## TEXT PASSAGE:
The way constitutional amendments are passed in Pakistan makes you marvel at the degree of national unity we enjoy.
You would probably never see such unity among any nation in the world.
Despite speaking passionately against the ruling, not a single MP or Senator dared casting a vote against the constitution. Some even voted against their conscience.
It’s good to know that some politicians in this country take up the constitution seriously enough to consider it a matter of guilty conscience.
But the question remains. Why was not a single vote cast in the opposition of the passage of the constitutional amendment?
Why did the JI and the JUI-F boycott the voting session instead of casting a more effective nay? Did they not betray their loyal voters?
There is no doubt about the fact that the 21st constitutional amendment is a resounding insult to the judicial branch of government in Pakistan. A legally sanctioned statement making fun of its perceived inability to dispense the elusive commodity known as justice. No one is bothered.
Despite the gravity of the situation, let’s concentrate on the silver lining in this dark thunderstorm. Maybe, the government has finally made up its mind to eradicate terrorism from the country, despite all the cynical skepticism.
What if the military courts really would deliver the kind of “swift justice” that the people of this country have been waiting for? Hopefully, not the kind of swift justice that the Taliban are known for.
But why have a trial in the first place?
Or maybe there is hope because Maulana Fazl-ur-Rehman believes that the bill for the constitutional amendment reflects secular thinking for linking religion with terrorism. Finally, our parliament ended up doing something secular. Though he is unaware that even many secularists are worried about that too.

## WHAT YOU WILL DO:
1. In the commentary on Pakistan's 21st constitutional amendment, which two parties boycotted the voting session?
2. Carry the commentary on Pakistan's 21st constitutional amendment forward from its final sentence.

## DATASET RECORDS:
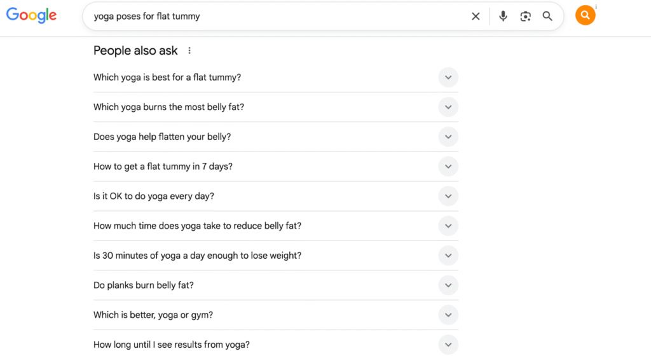Expand 'Which yoga is best for a flat tummy?'
The image size is (651, 358).
(x=276, y=77)

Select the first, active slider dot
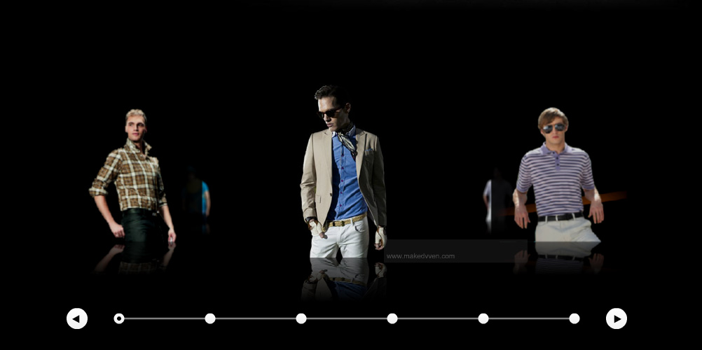119,319
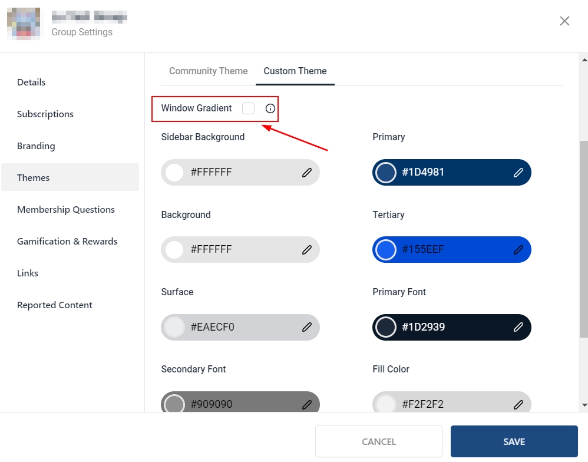The height and width of the screenshot is (462, 588).
Task: Click the Window Gradient info icon
Action: point(270,108)
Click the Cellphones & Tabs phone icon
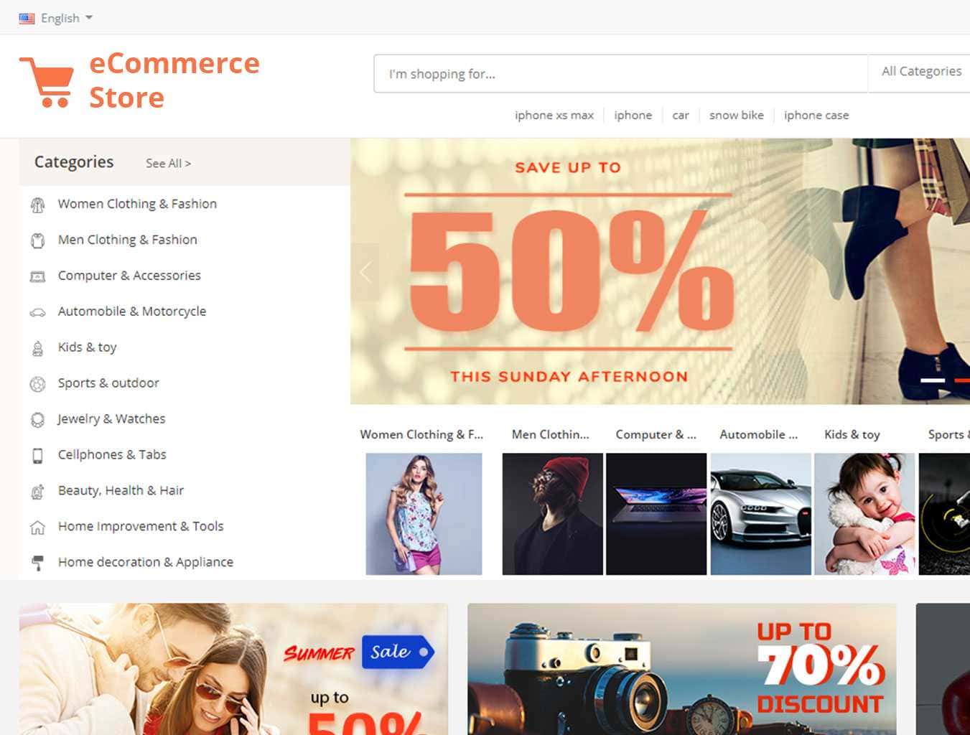Image resolution: width=970 pixels, height=735 pixels. (x=37, y=456)
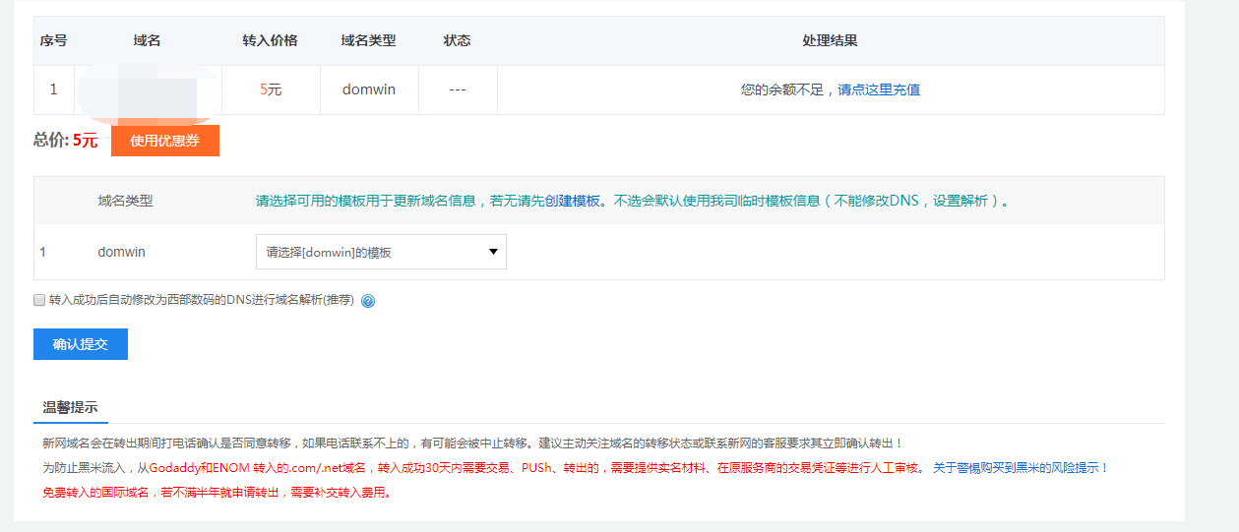Click the 序号 column header
The width and height of the screenshot is (1239, 532).
pos(53,40)

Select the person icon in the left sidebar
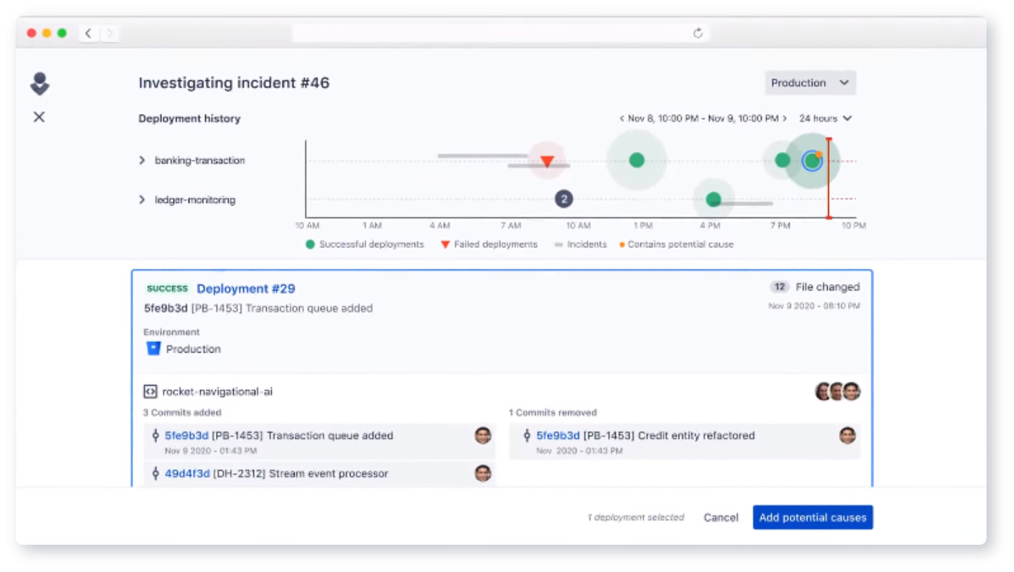[x=39, y=84]
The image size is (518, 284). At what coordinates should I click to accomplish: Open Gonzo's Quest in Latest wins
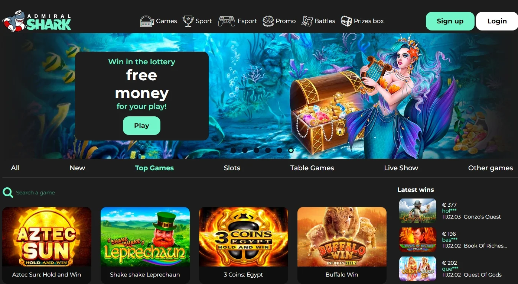(417, 211)
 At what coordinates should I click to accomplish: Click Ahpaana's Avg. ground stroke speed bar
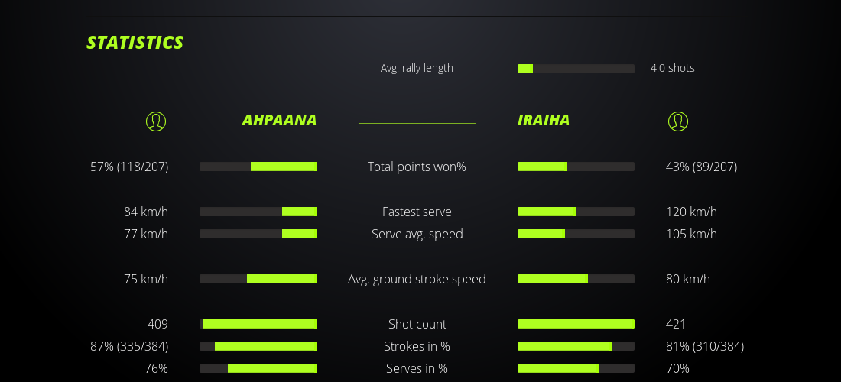[x=258, y=279]
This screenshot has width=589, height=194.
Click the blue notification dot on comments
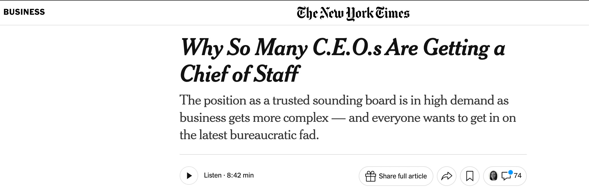(x=511, y=172)
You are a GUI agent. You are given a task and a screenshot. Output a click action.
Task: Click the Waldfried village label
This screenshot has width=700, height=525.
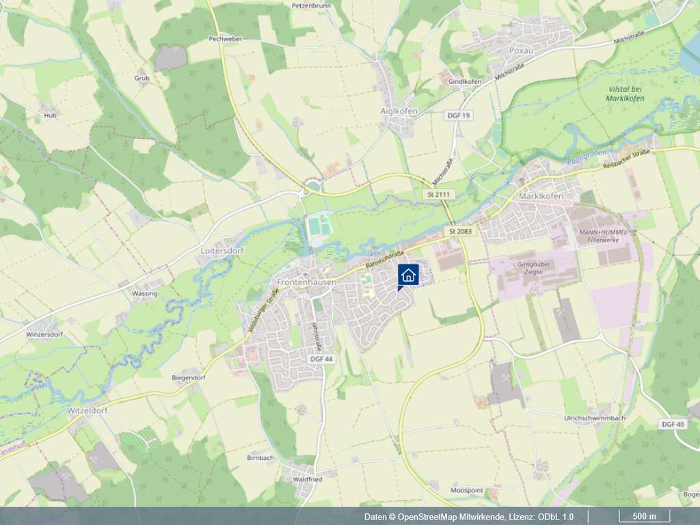(307, 479)
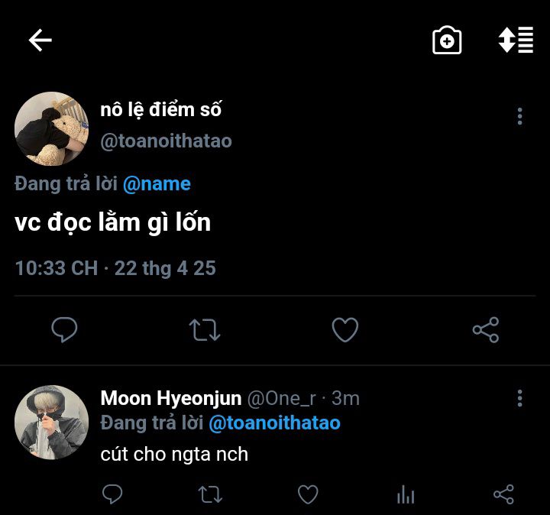The width and height of the screenshot is (550, 515).
Task: Tap the @toanoithatao handle under the author name
Action: point(166,141)
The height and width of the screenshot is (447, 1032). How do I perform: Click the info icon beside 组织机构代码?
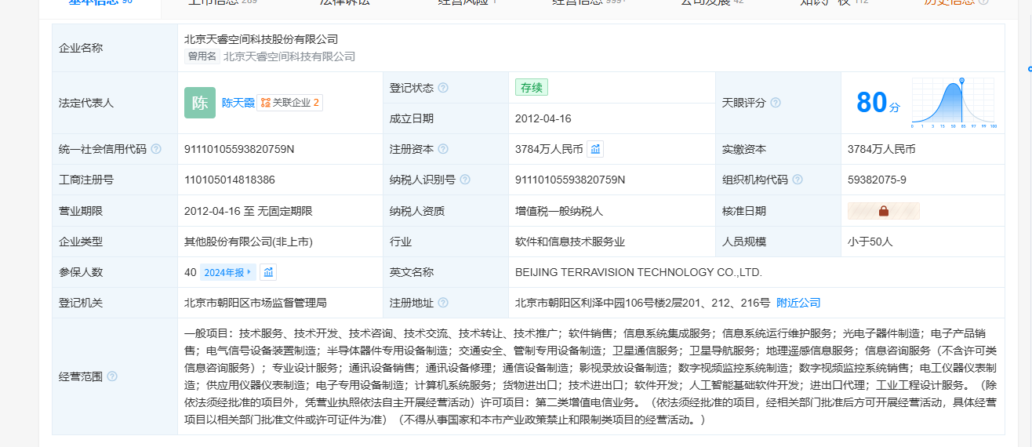798,180
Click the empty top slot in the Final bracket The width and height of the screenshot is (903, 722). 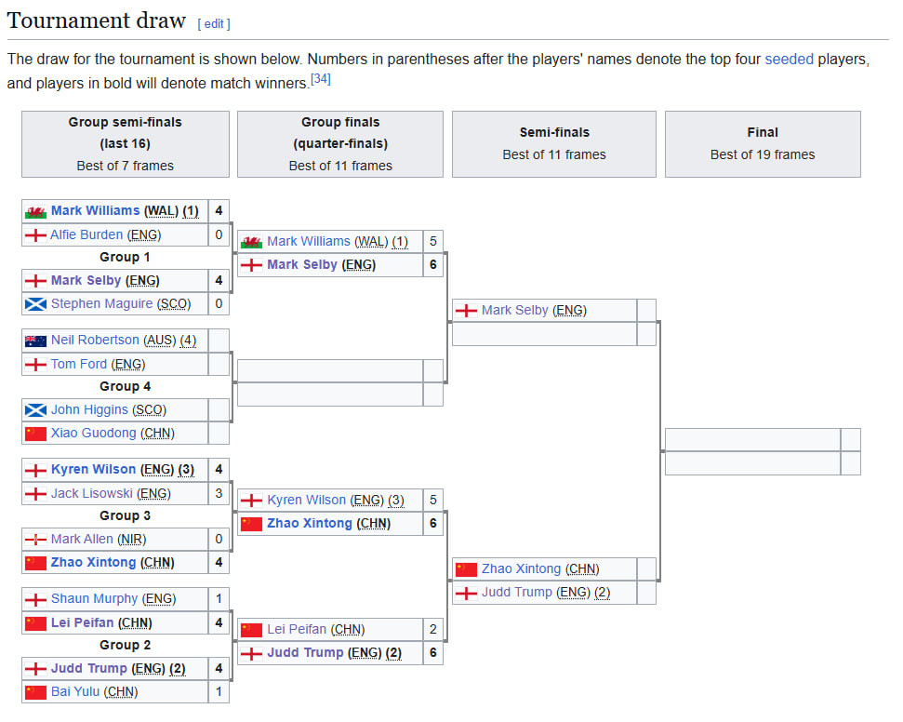click(752, 440)
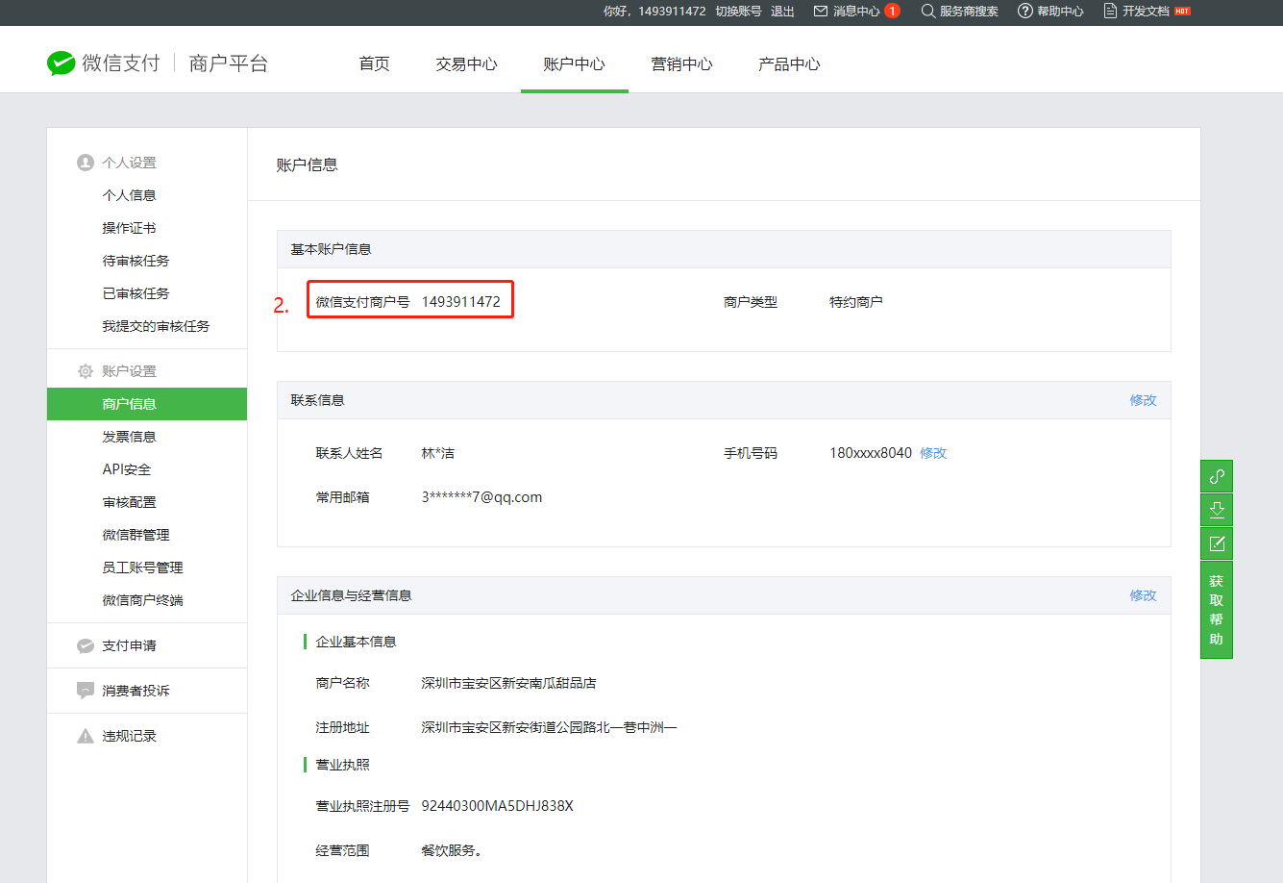The image size is (1283, 883).
Task: Click the WeChat Pay logo
Action: tap(62, 63)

## ANSWERS FOR THE TASKS:
1. The JI and the JUI-F boycotted it.

2.
Perhaps, the way constitution can be altered in Pakistan offers some distant hope for the secularists. Who knows, some day, some compromising situation would bring all the politicians together and make them all unanimously vote to remove the Islamic provisions from the constitution.
All we need is stirring a little sense of urgency for that.
Now that the constitution has been altered pretty drastically, you can only wonder what happened.
What changed so drastically after the Peshawar massacre that it required bringing about such drastic changes to the way the state worked?
How did the terrorists manage to change the way our government works? A lot of people are perplexed about the way the government, all the political parties and the military have reacted.
To others, disappointed that the civil courts keep on releasing or delaying indicting suspect terrorists, the sudden change came as a sigh of relief. This might deliver some justice, finally.
Yet harsher critics merely saw the recent government legislation using the Peshawar school attack as an excuse for imposing undemocratic constitutional measures.
Let’s just blame their destruction of the constitution on their post-traumatic stress symptoms, instead of deliberate intent to sabotage.
But let’s not take the overzealousness of our administrators for malice.
Let us judge actions instead of the intentions.
Though for some, that would make the case even worse.